**The request:**
Turn the lines of the material below into a numbered list, starting at the line that contains "Where should I click to: Maximize" and running through the line that contains "[x=1834, y=647]", both included. Omit any blank lines.

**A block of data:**

================

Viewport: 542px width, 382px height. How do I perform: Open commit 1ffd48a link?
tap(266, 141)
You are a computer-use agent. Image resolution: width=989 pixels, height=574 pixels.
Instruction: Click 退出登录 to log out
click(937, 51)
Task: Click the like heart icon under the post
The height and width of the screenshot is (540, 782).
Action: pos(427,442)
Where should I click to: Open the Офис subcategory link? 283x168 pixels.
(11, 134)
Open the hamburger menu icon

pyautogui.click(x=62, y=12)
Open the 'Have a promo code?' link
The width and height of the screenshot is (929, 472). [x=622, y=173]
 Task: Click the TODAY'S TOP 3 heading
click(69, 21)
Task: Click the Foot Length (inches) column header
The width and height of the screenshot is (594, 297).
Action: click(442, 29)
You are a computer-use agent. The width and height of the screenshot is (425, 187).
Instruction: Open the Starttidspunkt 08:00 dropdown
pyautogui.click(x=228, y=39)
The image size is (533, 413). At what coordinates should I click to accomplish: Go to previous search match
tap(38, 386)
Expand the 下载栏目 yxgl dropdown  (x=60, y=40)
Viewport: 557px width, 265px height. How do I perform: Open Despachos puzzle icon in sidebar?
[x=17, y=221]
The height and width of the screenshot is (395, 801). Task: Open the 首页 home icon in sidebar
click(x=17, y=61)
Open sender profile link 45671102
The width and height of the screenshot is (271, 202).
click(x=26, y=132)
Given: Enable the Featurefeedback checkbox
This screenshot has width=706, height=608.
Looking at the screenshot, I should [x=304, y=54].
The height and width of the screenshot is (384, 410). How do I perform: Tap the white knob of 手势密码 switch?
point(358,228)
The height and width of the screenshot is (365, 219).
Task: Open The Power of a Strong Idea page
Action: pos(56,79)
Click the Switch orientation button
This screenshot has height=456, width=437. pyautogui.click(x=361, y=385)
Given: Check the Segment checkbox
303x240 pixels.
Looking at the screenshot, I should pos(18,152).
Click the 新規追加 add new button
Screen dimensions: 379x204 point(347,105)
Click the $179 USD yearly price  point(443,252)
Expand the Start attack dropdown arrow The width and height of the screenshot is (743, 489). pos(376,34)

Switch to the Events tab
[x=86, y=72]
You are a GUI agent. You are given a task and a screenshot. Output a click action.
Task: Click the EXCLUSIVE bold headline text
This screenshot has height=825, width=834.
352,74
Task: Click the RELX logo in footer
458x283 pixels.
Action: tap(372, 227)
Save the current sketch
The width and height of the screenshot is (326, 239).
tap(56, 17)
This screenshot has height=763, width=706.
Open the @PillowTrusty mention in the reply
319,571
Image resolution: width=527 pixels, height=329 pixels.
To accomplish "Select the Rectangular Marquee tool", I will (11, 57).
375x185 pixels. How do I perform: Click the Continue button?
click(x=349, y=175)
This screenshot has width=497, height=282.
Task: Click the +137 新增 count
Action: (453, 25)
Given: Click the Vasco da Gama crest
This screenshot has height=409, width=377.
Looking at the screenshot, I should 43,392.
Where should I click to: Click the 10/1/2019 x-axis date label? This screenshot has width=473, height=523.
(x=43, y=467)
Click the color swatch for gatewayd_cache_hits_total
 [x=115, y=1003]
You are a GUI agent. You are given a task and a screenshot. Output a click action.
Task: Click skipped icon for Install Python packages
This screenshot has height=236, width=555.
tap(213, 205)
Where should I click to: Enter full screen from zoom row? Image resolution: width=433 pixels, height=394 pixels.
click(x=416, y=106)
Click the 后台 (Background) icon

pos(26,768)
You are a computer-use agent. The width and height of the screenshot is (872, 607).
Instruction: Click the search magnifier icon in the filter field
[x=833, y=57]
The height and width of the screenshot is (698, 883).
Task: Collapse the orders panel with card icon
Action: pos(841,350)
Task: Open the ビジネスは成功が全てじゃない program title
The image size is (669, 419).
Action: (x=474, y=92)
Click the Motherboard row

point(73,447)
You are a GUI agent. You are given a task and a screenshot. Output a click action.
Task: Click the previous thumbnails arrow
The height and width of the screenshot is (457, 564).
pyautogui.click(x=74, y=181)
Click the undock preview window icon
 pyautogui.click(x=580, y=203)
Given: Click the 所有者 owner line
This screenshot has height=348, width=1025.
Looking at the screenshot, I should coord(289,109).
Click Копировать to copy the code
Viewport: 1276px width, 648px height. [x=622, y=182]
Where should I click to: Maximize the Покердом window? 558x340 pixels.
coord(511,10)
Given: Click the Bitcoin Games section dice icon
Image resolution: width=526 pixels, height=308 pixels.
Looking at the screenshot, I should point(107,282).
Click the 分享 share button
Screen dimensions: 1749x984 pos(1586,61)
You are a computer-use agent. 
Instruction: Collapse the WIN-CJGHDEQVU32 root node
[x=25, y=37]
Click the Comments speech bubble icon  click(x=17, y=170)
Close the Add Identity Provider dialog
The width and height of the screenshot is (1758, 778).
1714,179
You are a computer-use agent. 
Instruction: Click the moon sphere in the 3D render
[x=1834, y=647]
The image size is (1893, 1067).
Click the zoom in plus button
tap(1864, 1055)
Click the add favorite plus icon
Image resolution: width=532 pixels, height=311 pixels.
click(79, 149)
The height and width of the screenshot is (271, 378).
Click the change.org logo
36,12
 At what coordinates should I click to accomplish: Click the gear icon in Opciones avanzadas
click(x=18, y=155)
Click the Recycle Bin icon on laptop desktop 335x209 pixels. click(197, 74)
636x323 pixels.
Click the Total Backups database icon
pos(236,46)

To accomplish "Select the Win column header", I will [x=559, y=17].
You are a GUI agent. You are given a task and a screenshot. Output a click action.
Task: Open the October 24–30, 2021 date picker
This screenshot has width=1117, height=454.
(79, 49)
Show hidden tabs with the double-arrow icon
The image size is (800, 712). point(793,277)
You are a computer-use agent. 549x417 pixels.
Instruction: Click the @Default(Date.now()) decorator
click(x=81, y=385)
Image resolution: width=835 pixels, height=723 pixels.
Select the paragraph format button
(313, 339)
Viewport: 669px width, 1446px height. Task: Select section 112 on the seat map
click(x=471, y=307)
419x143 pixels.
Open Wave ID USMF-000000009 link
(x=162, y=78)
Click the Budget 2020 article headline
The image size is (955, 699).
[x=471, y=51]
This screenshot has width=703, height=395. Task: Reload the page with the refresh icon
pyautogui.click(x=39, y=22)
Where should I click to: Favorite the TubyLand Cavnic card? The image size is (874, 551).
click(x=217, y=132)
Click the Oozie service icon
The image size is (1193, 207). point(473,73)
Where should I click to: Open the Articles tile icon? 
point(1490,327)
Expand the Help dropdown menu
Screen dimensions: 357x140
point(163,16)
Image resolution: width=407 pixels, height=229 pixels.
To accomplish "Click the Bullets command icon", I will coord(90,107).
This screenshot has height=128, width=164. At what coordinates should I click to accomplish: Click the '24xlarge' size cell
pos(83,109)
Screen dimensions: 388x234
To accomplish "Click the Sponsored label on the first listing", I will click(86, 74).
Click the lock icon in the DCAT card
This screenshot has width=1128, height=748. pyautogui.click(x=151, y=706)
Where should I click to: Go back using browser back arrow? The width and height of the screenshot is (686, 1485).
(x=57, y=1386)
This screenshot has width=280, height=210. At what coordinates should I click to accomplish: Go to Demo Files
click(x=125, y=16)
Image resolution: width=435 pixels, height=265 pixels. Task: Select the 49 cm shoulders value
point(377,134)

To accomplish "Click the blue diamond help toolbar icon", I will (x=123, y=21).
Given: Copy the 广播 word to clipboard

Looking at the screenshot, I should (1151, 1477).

================

**The response:**
1. Where should I click to: Maximize the Покердом window? 558x340 pixels.
2. coord(511,10)
3. Given: Click the Bitcoin Games section dice icon
4. Image resolution: width=526 pixels, height=308 pixels.
5. Looking at the screenshot, I should point(107,282).
6. Click the 分享 share button
7. Screen dimensions: 1749x984 pos(1586,61)
8. You are a computer-use agent. 
9. Instruction: Collapse the WIN-CJGHDEQVU32 root node
10. [x=25, y=37]
11. Click the Comments speech bubble icon  click(x=17, y=170)
12. Close the Add Identity Provider dialog
13. The width and height of the screenshot is (1758, 778).
14. 1714,179
15. You are a computer-use agent. 
16. Instruction: Click the moon sphere in the 3D render
17. [x=1834, y=647]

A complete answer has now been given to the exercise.